Tuesday, November 23, 2010

Family Matters

Last night I had one of those nights where I was reminded of the depth that a relationship between people and dogs can reach. I've always been open in saying that of all of my dogs, Gaci is my true heart dog. We have a bond that surpasses mere training, something that cannot be put into words. She has taught me more about patience, trust, and understanding than any other person or dog.

That said, Gaci is an independent, sassy, self-thinker. Extremely clever, she figures out easily how to get what shw wants, and as a bit of a control freak sometimes let's her dismays known. Those who meet her fall in love with her, despite the fact that the last thing SHE wants is to make friends with strangers! She has that effect on others, and her lot-of-dog-in-small-body cuteness just aids that.
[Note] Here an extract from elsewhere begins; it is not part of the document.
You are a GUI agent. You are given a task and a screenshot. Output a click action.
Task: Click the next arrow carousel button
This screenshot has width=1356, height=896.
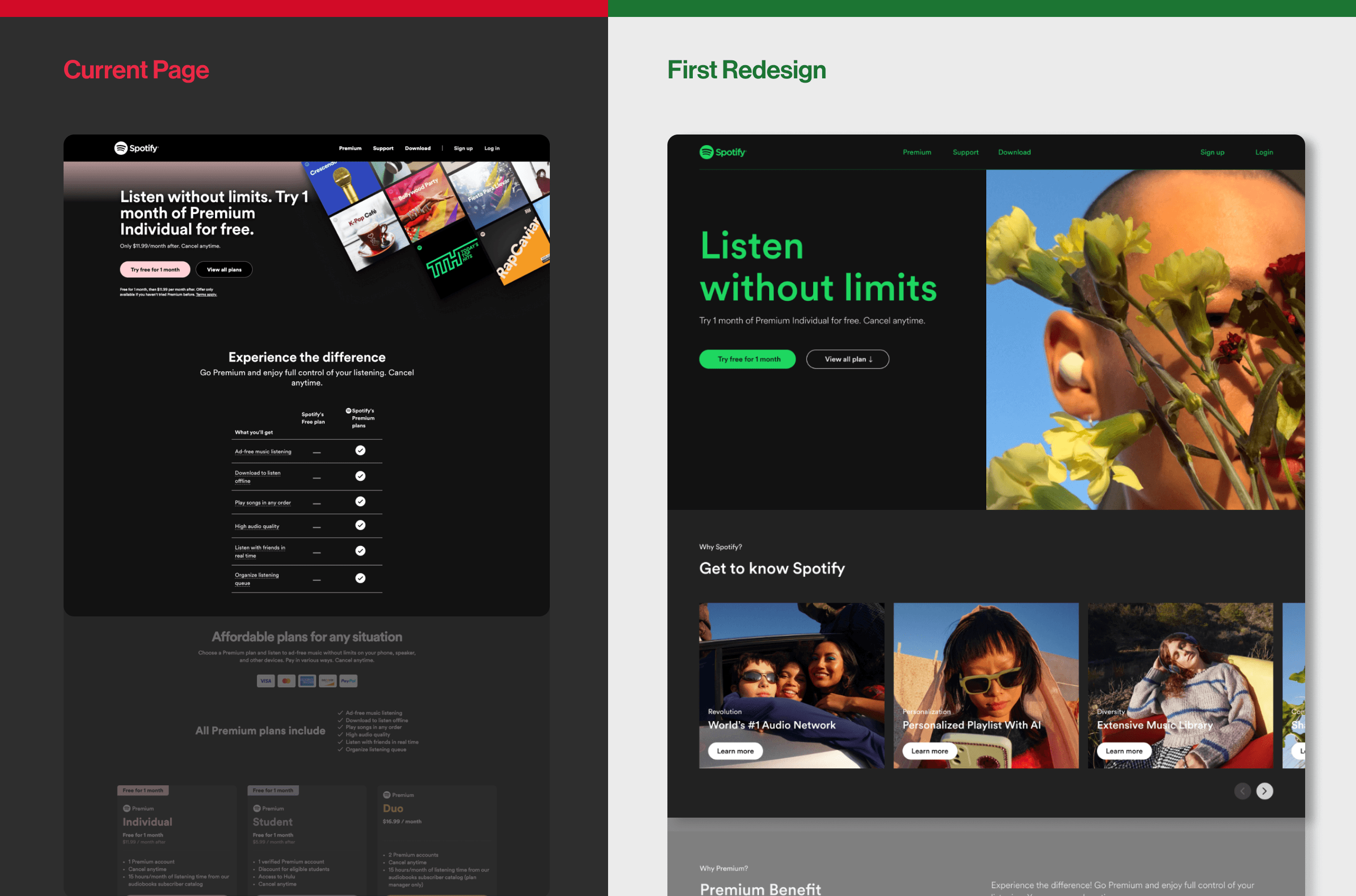[x=1264, y=791]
She's not a cuddler. She likes to do her own thing most of the time. So when I was greeted last night with a very upset gal, who looked for me and stood by my side with pleading eyes and shivering like mad, I knew something had frightened her. Without question, upon invitation she crawled into my lap and sat there for some time. I stroked her ears, massaged her cheeks, which helped to calm her. Eventually she laid down and with a big sigh finally fell asleep. After about a half hour she awoke as though nothing were wrong. She gave me a final lick on the nose and hopped off my lap to do her own thing.

I don't know what frightened her. She doesn't get scared at environmental things. But the other night the power went out in the middle of the night and flickered several times, causing the smoke detector to make some strange beeping sounds. That startled her, although she settled back into sleep. I can only think the oven timer, which sounds similar, may have triggered a scare as it happened not too long before.

Regardless of why, it once again reminded me that while she may prefer to do her own thing, and definitely has her own opinions on things, when it comes down to the serious stuff she looked for me, for acknowledgement, for comfort, and for company. A trust that cannot be expressed in our language, and stronger than any description can even begin to measure. It's something you just know when you experience it, and it makes your heart feel as big as the world.

Gaci may not be perfect. But there aren't too many things that feel more right than that bond that we share.